Text shown ->

= = = = =

Also commendable is the persistence the MIT Libraries displayed with the SAE matter and the involvement of faculty.

“We interested a couple of our faculty in the cause who are Fellows of the SAE,” [MIT librarian Tracy] Gabridge explained. “One in particular talked with colleagues at other universities and ultimately presented his objections to DRM at an SAE Publications Board Meeting last April at their national conference.”

One step at a time, marvelous work MIT!

19 March 2008 . Comment

FFR: Web presence

I should return to this post by Lorcan before I go too much further along the road of working on the DLF website. Though this post does not directly relate to the challenges the DLF faces on its site, I’m sure the UCD document referenced would spark healthy thoughts. A quick scan reminds me of my white paper to Ann when she arrived at MIT in the mid-90’s suggesting that we make “the web” a real “library” of the MIT Libraries, with a “head” and shared staff. That idea didn’t fly, but I still think it would have been a good organizing principle for our web presence.

= = = = =

Given information ->

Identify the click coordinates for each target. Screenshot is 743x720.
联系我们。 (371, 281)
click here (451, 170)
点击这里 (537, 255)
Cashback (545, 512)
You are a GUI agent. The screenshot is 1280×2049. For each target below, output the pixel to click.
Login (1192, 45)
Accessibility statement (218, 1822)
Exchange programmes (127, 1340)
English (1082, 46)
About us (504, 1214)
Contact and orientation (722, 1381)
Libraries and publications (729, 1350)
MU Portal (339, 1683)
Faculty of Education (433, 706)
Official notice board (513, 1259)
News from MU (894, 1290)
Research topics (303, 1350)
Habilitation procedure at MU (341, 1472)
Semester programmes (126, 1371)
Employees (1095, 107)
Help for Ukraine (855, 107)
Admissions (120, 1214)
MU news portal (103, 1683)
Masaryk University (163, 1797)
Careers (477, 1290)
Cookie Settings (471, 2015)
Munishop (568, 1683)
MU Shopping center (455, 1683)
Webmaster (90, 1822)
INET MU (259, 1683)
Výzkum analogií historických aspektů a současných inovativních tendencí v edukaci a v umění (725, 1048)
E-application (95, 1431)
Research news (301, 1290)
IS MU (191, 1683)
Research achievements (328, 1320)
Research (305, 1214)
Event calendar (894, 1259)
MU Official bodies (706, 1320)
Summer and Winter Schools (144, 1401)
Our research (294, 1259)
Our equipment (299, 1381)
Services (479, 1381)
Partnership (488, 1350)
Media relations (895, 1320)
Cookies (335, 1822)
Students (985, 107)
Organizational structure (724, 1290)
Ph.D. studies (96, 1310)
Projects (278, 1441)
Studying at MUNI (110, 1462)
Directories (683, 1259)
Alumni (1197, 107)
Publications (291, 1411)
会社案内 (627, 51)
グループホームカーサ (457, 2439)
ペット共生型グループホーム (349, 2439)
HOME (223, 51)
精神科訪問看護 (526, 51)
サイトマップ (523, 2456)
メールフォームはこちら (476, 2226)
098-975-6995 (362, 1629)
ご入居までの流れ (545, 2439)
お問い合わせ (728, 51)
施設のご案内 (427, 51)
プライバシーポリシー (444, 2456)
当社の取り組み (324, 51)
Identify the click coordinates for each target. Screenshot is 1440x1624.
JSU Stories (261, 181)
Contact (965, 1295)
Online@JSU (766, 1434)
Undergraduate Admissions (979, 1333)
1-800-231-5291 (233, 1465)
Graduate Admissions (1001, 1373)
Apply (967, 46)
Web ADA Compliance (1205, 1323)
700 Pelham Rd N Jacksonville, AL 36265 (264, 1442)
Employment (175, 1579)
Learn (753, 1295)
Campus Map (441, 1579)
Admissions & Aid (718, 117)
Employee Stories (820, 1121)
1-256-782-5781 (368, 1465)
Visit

= = = = =

How to complete this task ->
In two sentences, summarize the excerpt above about the MIT Libraries and web presence.

Result for this task ->
The MIT Libraries are praised for their persistence on the SAE matter, in which faculty who are SAE Fellows were enlisted and one of them presented objections to DRM at an SAE Publications Board meeting. A later post plans a return to a post by Lorcan and the UCD document it references before more work on the DLF website, and it recalls a mid-90's white paper proposing that the web become a real "library" of the MIT Libraries with a "head" and shared staff, an idea that did not fly but that the writer still sees as a good organizing principle.